WORK TO BE COMPLETED:
Rewrite the items below, changing "Watchlist bell icon" to "Watchlist alert icon" and leaving everything else the same.

Data entries:
========
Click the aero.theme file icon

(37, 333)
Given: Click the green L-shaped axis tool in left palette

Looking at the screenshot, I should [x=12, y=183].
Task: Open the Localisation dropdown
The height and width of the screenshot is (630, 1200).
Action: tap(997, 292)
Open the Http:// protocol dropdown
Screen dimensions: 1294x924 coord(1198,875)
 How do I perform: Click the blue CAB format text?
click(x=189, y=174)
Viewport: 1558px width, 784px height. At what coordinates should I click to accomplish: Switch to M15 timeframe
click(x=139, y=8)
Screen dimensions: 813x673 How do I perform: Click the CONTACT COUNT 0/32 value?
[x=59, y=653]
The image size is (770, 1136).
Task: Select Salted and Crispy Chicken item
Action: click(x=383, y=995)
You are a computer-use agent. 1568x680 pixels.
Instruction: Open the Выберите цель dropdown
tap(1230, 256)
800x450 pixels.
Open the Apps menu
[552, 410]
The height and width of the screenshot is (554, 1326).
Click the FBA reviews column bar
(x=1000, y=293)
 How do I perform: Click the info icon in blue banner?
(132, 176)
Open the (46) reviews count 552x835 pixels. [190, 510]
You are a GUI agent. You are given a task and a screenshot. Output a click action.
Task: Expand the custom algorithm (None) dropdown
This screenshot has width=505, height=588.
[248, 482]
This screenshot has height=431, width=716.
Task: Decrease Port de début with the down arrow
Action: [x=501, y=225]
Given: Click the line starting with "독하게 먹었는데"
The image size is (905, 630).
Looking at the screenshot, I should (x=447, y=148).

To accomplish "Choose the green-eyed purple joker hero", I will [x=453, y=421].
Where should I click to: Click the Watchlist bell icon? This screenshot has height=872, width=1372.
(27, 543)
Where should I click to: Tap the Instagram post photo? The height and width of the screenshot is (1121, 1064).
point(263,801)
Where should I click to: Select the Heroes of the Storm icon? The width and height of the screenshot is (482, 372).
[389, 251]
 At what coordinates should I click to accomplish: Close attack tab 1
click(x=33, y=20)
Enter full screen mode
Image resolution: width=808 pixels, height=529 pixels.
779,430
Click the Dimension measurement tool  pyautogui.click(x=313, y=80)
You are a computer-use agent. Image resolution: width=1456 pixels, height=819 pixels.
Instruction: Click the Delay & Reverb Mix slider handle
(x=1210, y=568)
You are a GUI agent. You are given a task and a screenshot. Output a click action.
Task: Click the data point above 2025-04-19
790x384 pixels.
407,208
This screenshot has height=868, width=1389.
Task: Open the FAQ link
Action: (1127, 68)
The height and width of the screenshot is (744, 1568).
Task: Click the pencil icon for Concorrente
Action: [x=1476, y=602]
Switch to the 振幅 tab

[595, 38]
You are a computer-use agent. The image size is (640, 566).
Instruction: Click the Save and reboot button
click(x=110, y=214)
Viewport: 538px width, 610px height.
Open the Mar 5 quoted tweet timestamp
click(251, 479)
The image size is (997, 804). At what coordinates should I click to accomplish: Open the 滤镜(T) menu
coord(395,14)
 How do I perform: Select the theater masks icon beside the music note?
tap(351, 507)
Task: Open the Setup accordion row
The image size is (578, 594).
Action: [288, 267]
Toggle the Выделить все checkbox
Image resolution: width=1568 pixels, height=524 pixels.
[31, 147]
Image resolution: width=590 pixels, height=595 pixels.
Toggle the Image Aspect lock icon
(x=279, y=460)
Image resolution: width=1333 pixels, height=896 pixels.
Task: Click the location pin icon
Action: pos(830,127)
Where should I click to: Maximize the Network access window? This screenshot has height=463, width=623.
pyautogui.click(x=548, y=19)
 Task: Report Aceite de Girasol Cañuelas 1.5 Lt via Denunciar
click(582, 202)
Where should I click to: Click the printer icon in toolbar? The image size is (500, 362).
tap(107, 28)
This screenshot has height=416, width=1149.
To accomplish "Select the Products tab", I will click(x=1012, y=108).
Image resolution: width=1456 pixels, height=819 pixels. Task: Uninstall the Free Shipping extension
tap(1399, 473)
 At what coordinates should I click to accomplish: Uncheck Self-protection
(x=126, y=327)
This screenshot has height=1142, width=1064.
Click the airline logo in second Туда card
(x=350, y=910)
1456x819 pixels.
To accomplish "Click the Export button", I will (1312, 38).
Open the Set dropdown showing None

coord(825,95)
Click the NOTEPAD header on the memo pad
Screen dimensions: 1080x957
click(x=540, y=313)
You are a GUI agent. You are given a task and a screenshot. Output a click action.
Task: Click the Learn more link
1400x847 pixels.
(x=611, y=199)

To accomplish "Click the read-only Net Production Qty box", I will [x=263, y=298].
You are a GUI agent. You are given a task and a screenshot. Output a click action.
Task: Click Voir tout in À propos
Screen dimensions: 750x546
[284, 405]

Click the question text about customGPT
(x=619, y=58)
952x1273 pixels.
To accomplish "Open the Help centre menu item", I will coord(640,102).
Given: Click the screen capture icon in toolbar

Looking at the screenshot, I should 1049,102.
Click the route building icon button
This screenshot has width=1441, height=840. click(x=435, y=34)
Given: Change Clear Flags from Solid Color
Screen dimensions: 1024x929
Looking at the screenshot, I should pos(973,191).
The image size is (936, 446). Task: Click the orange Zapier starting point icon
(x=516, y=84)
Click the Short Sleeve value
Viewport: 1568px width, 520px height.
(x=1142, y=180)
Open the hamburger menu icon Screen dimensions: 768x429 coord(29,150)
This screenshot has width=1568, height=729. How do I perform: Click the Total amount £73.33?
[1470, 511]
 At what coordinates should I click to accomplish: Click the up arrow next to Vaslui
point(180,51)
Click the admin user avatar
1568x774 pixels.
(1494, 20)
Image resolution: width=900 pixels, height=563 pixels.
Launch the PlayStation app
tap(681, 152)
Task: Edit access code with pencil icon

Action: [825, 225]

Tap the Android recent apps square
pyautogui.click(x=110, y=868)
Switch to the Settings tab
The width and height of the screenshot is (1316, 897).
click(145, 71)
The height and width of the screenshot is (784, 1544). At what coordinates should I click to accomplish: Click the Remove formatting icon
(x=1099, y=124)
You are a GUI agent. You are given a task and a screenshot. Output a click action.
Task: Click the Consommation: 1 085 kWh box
========
THE OUTPUT:
Click the aero.theme file icon

(37, 333)
Given: Click the green L-shaped axis tool in left palette

Looking at the screenshot, I should [x=12, y=183].
Task: Open the Localisation dropdown
The height and width of the screenshot is (630, 1200).
Action: tap(997, 292)
Open the Http:// protocol dropdown
Screen dimensions: 1294x924 coord(1198,875)
 How do I perform: Click the blue CAB format text?
click(x=189, y=174)
Viewport: 1558px width, 784px height. At what coordinates should I click to accomplish: Switch to M15 timeframe
click(x=139, y=8)
Screen dimensions: 813x673 How do I perform: Click the CONTACT COUNT 0/32 value?
[x=59, y=653]
The image size is (770, 1136).
Task: Select Salted and Crispy Chicken item
Action: click(x=383, y=995)
You are a computer-use agent. 1568x680 pixels.
Instruction: Open the Выберите цель dropdown
tap(1230, 256)
800x450 pixels.
Open the Apps menu
[552, 410]
The height and width of the screenshot is (554, 1326).
Click the FBA reviews column bar
(x=1000, y=293)
 How do I perform: Click the info icon in blue banner?
(132, 176)
Open the (46) reviews count 552x835 pixels. [190, 510]
You are a GUI agent. You are given a task and a screenshot. Output a click action.
Task: Expand the custom algorithm (None) dropdown
This screenshot has width=505, height=588.
[248, 482]
This screenshot has height=431, width=716.
Task: Decrease Port de début with the down arrow
Action: [x=501, y=225]
Given: Click the line starting with "독하게 먹었는데"
The image size is (905, 630).
Looking at the screenshot, I should (x=447, y=148).

To accomplish "Choose the green-eyed purple joker hero", I will [x=453, y=421].
Where should I click to: Click the Watchlist alert icon? This screenshot has height=872, width=1372.
(27, 543)
Where should I click to: Tap the Instagram post photo? The height and width of the screenshot is (1121, 1064).
point(263,801)
Where should I click to: Select the Heroes of the Storm icon? The width and height of the screenshot is (482, 372).
[389, 251]
 At what coordinates should I click to accomplish: Close attack tab 1
click(x=33, y=20)
Enter full screen mode
Image resolution: width=808 pixels, height=529 pixels.
779,430
Click the Dimension measurement tool  pyautogui.click(x=313, y=80)
You are a computer-use agent. Image resolution: width=1456 pixels, height=819 pixels.
Instruction: Click the Delay & Reverb Mix slider handle
(x=1210, y=568)
You are a GUI agent. You are given a task and a screenshot. Output a click action.
Task: Click the data point above 2025-04-19
790x384 pixels.
407,208
This screenshot has height=868, width=1389.
Task: Open the FAQ link
Action: (1127, 68)
The height and width of the screenshot is (744, 1568).
Task: Click the pencil icon for Concorrente
Action: [x=1476, y=602]
Switch to the 振幅 tab

[595, 38]
You are a computer-use agent. The image size is (640, 566).
Instruction: Click the Save and reboot button
click(x=110, y=214)
Viewport: 538px width, 610px height.
Open the Mar 5 quoted tweet timestamp
click(251, 479)
The image size is (997, 804). At what coordinates should I click to accomplish: Open the 滤镜(T) menu
coord(395,14)
 How do I perform: Select the theater masks icon beside the music note?
tap(351, 507)
Task: Open the Setup accordion row
The image size is (578, 594).
Action: [288, 267]
Toggle the Выделить все checkbox
Image resolution: width=1568 pixels, height=524 pixels.
[31, 147]
Image resolution: width=590 pixels, height=595 pixels.
Toggle the Image Aspect lock icon
(x=279, y=460)
Image resolution: width=1333 pixels, height=896 pixels.
Task: Click the location pin icon
Action: pos(830,127)
Where should I click to: Maximize the Network access window? This screenshot has height=463, width=623.
pyautogui.click(x=548, y=19)
 Task: Report Aceite de Girasol Cañuelas 1.5 Lt via Denunciar
click(582, 202)
Where should I click to: Click the printer icon in toolbar? The image size is (500, 362).
tap(107, 28)
This screenshot has height=416, width=1149.
To accomplish "Select the Products tab", I will click(x=1012, y=108).
Image resolution: width=1456 pixels, height=819 pixels. Task: Uninstall the Free Shipping extension
tap(1399, 473)
 At what coordinates should I click to accomplish: Uncheck Self-protection
(x=126, y=327)
This screenshot has height=1142, width=1064.
Click the airline logo in second Туда card
(x=350, y=910)
1456x819 pixels.
To accomplish "Click the Export button", I will (1312, 38).
Open the Set dropdown showing None

coord(825,95)
Click the NOTEPAD header on the memo pad
Screen dimensions: 1080x957
click(x=540, y=313)
You are a GUI agent. You are given a task and a screenshot. Output a click action.
Task: Click the Learn more link
1400x847 pixels.
(x=611, y=199)

To accomplish "Click the read-only Net Production Qty box", I will [x=263, y=298].
You are a GUI agent. You are given a task and a screenshot. Output a click action.
Task: Click Voir tout in À propos
Screen dimensions: 750x546
[284, 405]

Click the question text about customGPT
(x=619, y=58)
952x1273 pixels.
To accomplish "Open the Help centre menu item", I will coord(640,102).
Given: Click the screen capture icon in toolbar

Looking at the screenshot, I should 1049,102.
Click the route building icon button
This screenshot has width=1441, height=840. click(x=435, y=34)
Given: Change Clear Flags from Solid Color
Screen dimensions: 1024x929
Looking at the screenshot, I should pos(973,191).
The image size is (936, 446). Task: Click the orange Zapier starting point icon
(x=516, y=84)
Click the Short Sleeve value
Viewport: 1568px width, 520px height.
(x=1142, y=180)
Open the hamburger menu icon Screen dimensions: 768x429 coord(29,150)
This screenshot has width=1568, height=729. How do I perform: Click the Total amount £73.33?
[1470, 511]
 At what coordinates should I click to accomplish: Click the up arrow next to Vaslui
point(180,51)
Click the admin user avatar
1568x774 pixels.
(1494, 20)
Image resolution: width=900 pixels, height=563 pixels.
Launch the PlayStation app
tap(681, 152)
Task: Edit access code with pencil icon

Action: [825, 225]

Tap the Android recent apps square
pyautogui.click(x=110, y=868)
Switch to the Settings tab
The width and height of the screenshot is (1316, 897).
click(145, 71)
The height and width of the screenshot is (784, 1544). At what coordinates should I click to accomplish: Click the Remove formatting icon
(x=1099, y=124)
You are a GUI agent. You are given a task and a screenshot. Output a click action.
Task: Click the Consommation: 1 085 kWh box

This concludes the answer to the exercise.